The pistons misfired Friday afternoon, transforming the Bulldogs into a clunker and rendering their offense a clanker.
Michael Chadwick and Derrick Dukes, two of Georgia's more explosive offensive weapons, fired blanks against Chattanooga. Each shot 1-for-7 from the field against the Moccasins' pesky man-to-man defense.
Chadwick, who aggravated a sprained ankle and a torn tendon in his left ring finger during the Southeastern Conference Tournament, scored just four points in his last three games. And while those injuries may have factored into his uncharacteristic absence from the scoring column, the 6-foot-4 sophomore from Phenix City, Ala., chose to turn the blame inward.
"I don't think the injuries were a factor," said Chadwick, who had three turnovers and missed his four second half field goal attempts. "The problem, I think, was mostly mental. I was trying to do too much early. I had a couple turnovers and got called for a couple travels.
"It was like what Ray (Harrison) went through early in the season. He was in a shooting slump for a little while. This time it was my turn."
Dukes, who had been instant offense for the Bulldogs in recent games, missed all three of his 3-point attempts and rarely received an open look at the basket.
"It seemed like all game we were just trying to cut the score and maintain our confidence," Dukes said. "The SEC Tournament took a lot out of us, but it's not an excuse."

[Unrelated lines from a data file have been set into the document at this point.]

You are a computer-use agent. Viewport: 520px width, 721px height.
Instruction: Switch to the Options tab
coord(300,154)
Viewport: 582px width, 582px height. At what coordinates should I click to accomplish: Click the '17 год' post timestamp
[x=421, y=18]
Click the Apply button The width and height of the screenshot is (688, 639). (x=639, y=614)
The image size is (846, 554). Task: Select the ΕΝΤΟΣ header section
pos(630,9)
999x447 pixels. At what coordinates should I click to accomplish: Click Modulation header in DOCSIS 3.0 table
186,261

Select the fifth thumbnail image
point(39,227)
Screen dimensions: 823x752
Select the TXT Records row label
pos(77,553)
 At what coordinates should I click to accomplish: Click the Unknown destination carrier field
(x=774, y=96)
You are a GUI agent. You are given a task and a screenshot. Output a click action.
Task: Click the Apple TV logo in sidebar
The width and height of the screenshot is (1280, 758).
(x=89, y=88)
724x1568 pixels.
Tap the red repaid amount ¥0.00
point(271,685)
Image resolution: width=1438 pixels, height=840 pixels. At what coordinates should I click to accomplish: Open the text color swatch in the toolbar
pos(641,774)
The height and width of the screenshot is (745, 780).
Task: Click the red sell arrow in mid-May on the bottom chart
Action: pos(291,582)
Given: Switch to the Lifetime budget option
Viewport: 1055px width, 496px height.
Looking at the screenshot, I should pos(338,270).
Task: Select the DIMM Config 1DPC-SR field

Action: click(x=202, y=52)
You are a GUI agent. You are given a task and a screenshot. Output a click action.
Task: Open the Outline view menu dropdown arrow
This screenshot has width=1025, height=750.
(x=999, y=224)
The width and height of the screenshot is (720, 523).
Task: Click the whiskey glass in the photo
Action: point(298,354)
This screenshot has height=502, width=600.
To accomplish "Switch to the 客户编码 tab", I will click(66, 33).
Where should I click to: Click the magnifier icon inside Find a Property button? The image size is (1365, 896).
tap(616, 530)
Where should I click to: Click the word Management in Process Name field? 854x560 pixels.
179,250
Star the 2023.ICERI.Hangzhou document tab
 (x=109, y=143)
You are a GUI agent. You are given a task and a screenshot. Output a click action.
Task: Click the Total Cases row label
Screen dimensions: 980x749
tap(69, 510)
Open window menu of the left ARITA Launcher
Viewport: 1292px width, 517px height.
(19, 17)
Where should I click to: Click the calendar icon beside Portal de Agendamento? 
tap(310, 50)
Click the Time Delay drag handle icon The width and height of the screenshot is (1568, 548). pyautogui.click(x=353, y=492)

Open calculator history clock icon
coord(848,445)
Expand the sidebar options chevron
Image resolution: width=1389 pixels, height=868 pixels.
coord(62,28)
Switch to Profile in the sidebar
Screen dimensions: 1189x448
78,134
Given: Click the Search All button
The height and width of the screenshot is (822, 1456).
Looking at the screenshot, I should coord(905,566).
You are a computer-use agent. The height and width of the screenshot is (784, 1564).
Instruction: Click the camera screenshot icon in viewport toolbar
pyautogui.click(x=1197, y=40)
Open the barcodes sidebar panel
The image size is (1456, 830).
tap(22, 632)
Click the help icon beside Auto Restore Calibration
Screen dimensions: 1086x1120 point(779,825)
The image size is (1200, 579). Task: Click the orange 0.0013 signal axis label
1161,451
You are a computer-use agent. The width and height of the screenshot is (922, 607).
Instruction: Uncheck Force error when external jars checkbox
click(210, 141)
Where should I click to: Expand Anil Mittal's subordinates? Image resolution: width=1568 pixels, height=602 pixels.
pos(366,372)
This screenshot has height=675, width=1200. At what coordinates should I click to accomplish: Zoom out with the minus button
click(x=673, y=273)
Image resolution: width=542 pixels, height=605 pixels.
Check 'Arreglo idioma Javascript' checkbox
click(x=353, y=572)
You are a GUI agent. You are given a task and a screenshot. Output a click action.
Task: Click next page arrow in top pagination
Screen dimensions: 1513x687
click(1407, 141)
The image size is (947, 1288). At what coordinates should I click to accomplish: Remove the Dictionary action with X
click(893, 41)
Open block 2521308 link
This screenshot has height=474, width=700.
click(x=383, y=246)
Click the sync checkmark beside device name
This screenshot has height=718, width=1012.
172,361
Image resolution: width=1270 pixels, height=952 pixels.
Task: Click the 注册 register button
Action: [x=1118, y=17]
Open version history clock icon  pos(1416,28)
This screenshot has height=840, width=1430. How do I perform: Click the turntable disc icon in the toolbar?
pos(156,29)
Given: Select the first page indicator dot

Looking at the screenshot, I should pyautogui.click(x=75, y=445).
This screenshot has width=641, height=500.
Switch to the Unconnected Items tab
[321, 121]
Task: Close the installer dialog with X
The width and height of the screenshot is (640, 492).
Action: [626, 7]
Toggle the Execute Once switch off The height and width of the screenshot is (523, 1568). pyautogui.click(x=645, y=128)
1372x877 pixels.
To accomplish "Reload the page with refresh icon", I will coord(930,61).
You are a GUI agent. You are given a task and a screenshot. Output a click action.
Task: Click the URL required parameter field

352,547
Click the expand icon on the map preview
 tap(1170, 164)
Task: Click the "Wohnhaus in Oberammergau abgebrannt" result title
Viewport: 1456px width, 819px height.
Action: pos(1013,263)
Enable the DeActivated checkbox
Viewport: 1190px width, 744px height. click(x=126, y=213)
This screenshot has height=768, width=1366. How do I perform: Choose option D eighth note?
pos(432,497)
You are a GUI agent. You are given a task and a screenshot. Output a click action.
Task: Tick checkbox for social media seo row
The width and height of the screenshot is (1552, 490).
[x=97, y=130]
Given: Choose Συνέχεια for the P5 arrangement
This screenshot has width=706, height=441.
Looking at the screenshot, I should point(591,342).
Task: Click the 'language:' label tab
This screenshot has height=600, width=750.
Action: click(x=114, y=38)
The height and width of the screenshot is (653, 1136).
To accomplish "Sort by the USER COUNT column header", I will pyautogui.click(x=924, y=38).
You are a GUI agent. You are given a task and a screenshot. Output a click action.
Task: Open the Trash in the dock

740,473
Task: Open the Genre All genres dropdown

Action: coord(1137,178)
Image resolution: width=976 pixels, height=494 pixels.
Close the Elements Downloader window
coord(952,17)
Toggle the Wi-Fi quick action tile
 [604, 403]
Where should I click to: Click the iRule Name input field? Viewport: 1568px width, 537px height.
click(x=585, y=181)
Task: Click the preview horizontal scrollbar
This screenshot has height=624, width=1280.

Georgia's offensive woes were exacerbated by a Chattanooga team that shot 54.3 percent from the field, marking just the fourth time an opponent hit better than half its shots against the Bulldogs this season. The Mocs scored on their first eight offensive possessions, building a 20-2 lead in the first five minutes and forcing the Bulldogs to play Wile E. Coyote to their Roadrunner.
"The important thing was getting off to a good start," said Chattanooga coach Mack McCarthy, whose teams are 92-1 when they shoot better than 50 percent from the field. "That's been our problem in previous games."
The Mocs finished the game in the same fashion they began it. Georgia cut Chattanooga's lead to 70-69 with a minute remaining, but Mocs guard Willie Young connected on a double-clutch scoop shot in the lane with 51 seconds remaining.
After a free throw by Georgia guard Ray Harrison closed the gap to 72-70, Chattanooga forward Marquis Collier rebounded a missed layup by Young and made a free throw with 10.4 seconds left in regulation to help seal the upset.
"On the offensive rebound, it was determination," said Collier, who had five points and four rebounds. "I wanted that rebound."
Collier and his teammates also craved something else in addition to that last offensive rebound.
"We feel this win will give us some respect," Young said. "Building up to the game, nobody was talking much about Chattanooga."